Querido diário,
Quanto tempo não escrevo em você? Há quanto tempo não venho dar notícias minhas?
Então querido diário, as coisas não são mais as mesmas: eu cresci, amadureci, sofri decepções, fiquei mais fria, mais dura...
Sabe Querido Diário, a vida de adulto não é como eu fantasiava na minha infância não, existe responsabilidade demais, escolhas demais, dor demais, falsidade demais, tristeza demais, decepção demais. Queria poder voltar a época em que minha maior preocupação era escolher a roupa que minha boneca ia usar ou que cor de lápis eu iria usar pra pintar o meu desenho.
É Diário, a vida era mais fácil quando eu escrevia em você e achava que minha vida era a pior coisa do mundo.

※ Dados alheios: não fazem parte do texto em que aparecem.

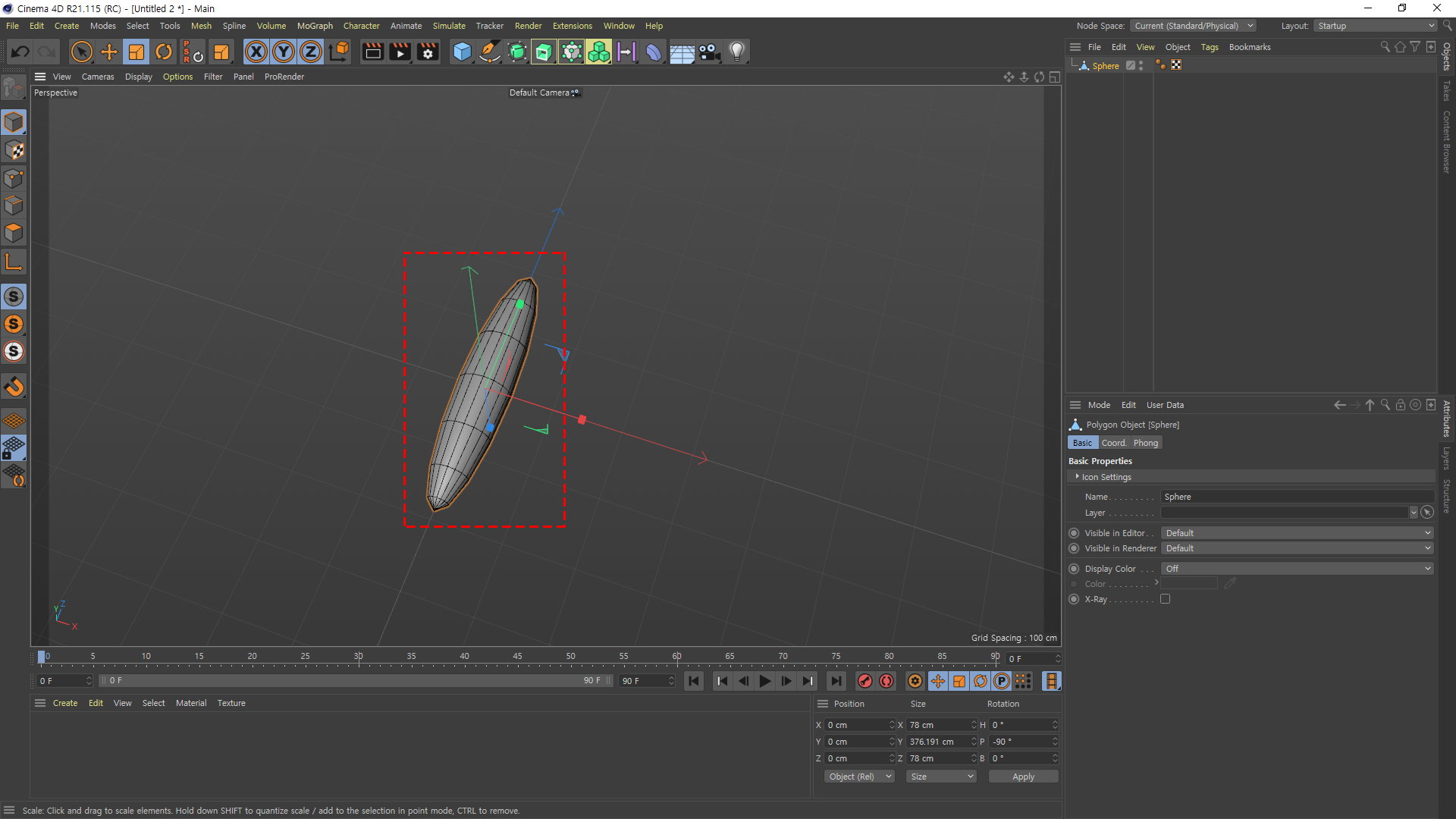Add a Light object
The width and height of the screenshot is (1456, 819).
(x=736, y=52)
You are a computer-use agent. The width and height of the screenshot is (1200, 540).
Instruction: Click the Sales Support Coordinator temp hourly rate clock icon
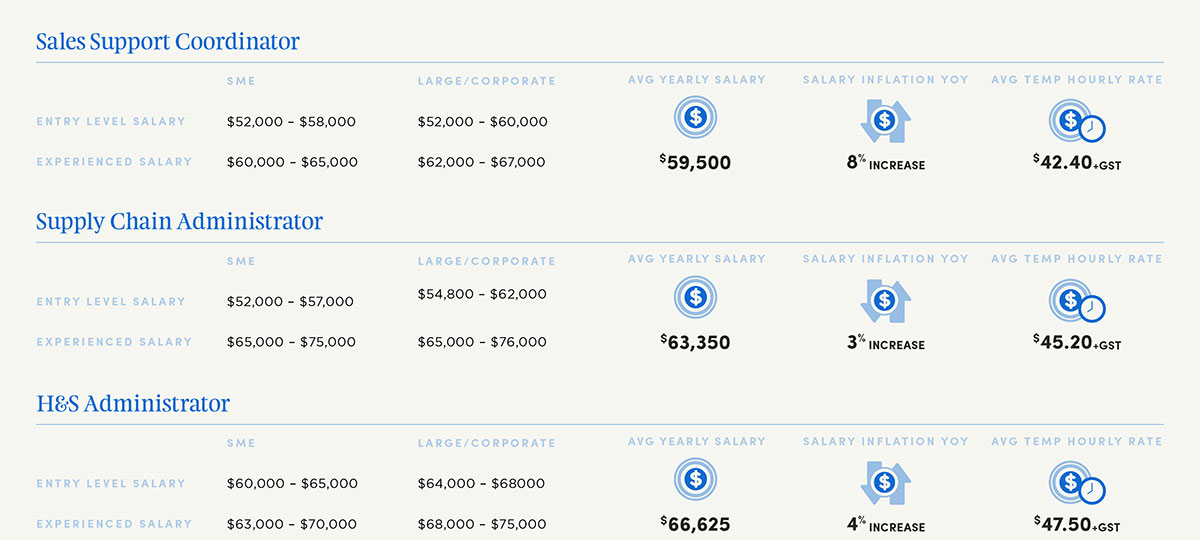(x=1076, y=122)
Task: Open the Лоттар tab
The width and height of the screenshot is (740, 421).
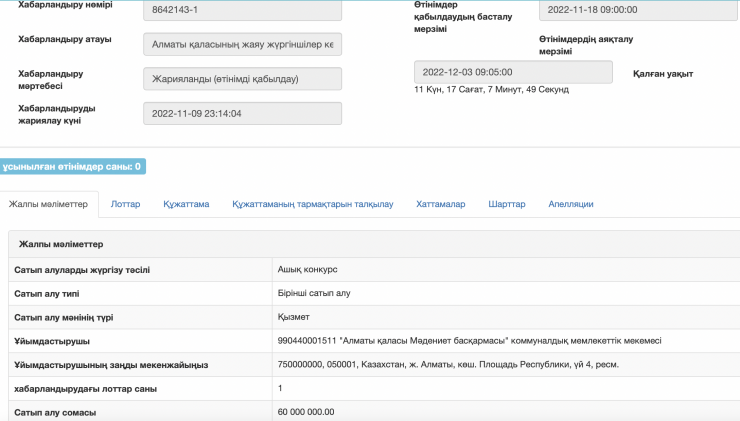Action: 126,204
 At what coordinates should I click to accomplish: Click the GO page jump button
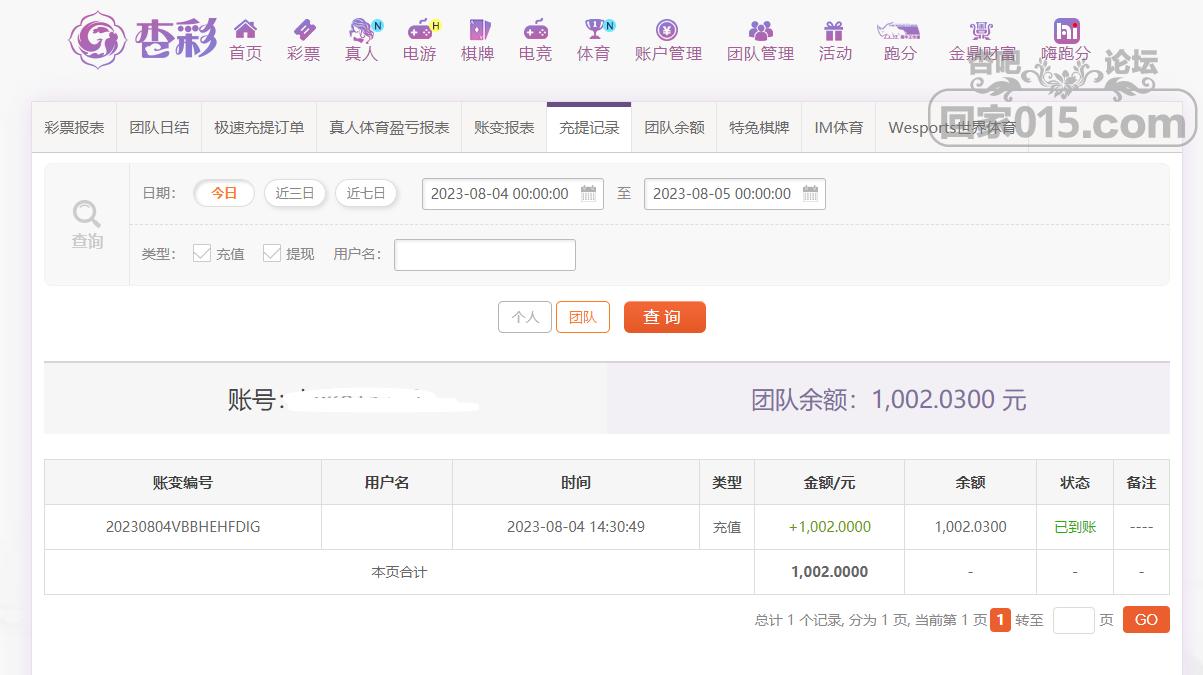[x=1146, y=620]
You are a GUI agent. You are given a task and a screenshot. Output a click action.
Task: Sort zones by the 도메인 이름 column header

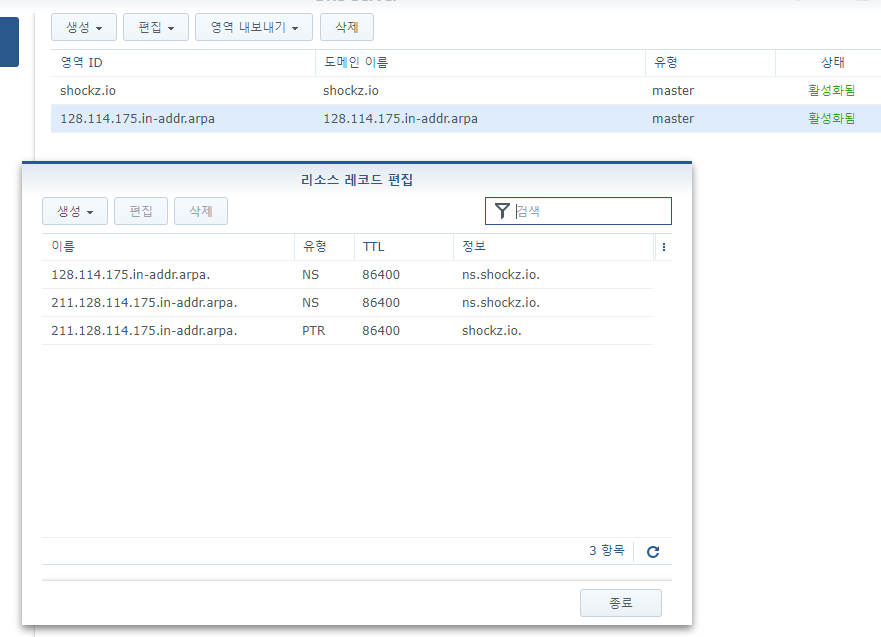click(x=478, y=63)
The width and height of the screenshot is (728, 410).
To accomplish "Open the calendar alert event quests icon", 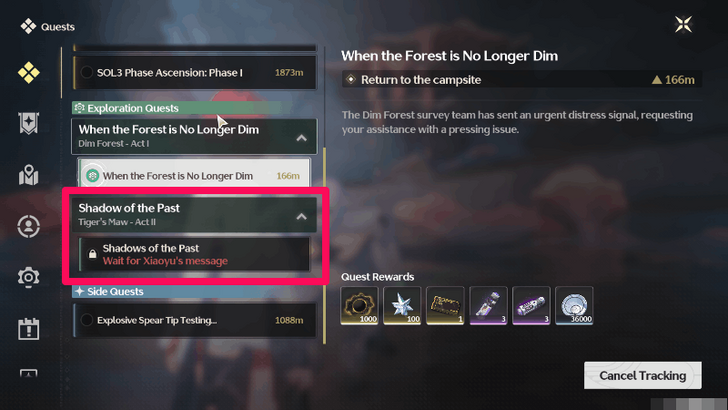I will 28,329.
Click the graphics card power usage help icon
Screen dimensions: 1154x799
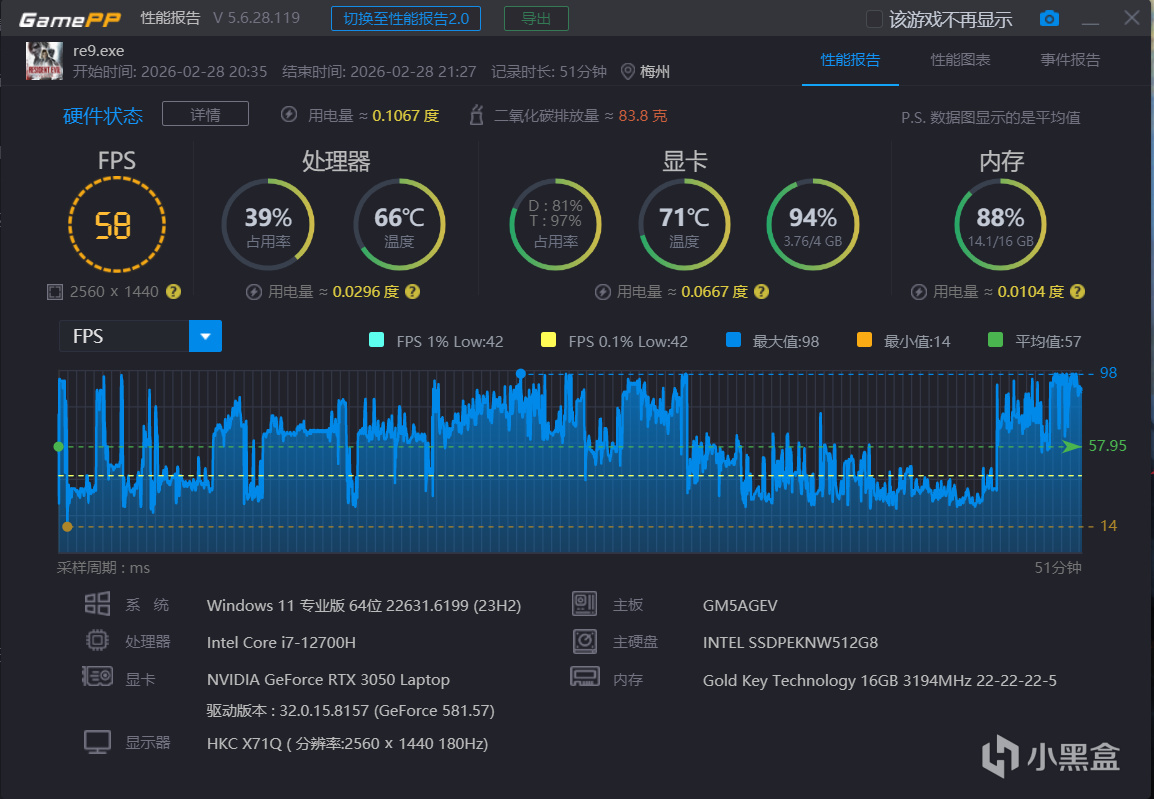coord(762,291)
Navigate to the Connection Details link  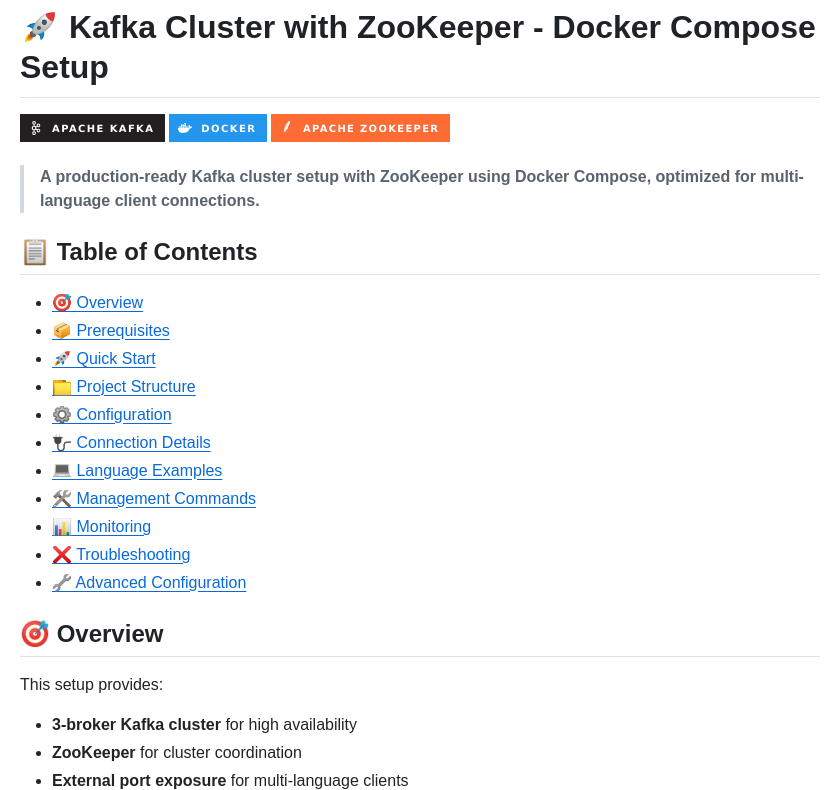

Não que minha vida seja ruim agora Diário, longe disso, ela é boa, muito boa, mas ainda sinto falta daquele tempo, daquela ingenuidade que eu possuía, daquele meu jeito de ver o mundo.
Hoje eu vejo o mundo desconfiando de tudo, criei uma armadura que às vezes nem eu mesma consigo penetrar, uma armadura que falha nas horas em que eu mais preciso que ela resista, uma armadura cheia de vãos...
Querido Diário, sou mulher agora, sou bonita, sou inteligente e sou guerreira, e admitir isso não vejo como falta de humildade, mas como ser capaz de enxergar meu próprio valor. Hoje eu me amo em primeiro lugar, Diário. Hoje eu sou minha primeira opção. Hoje já não me magoo com facilidade, não, vou reformular a frase, contínuo me magoando com facilidade, mas hoje sou fria o suficiente pra poder fingir que está tudo bem. Fingir vira habito depois de algumas coisas, fingir vira consequência. Não gosto de fingir, nunca gostei. Mas às vezes é necessário colocar um sorriso no rosto quando sua vontade é chorar, é necessário fingir-se de feliz quando na realidade você está desmoronando por dentro, é necessário fingir que está tudo bem quando na realidade existe uma parte morta dentro de você.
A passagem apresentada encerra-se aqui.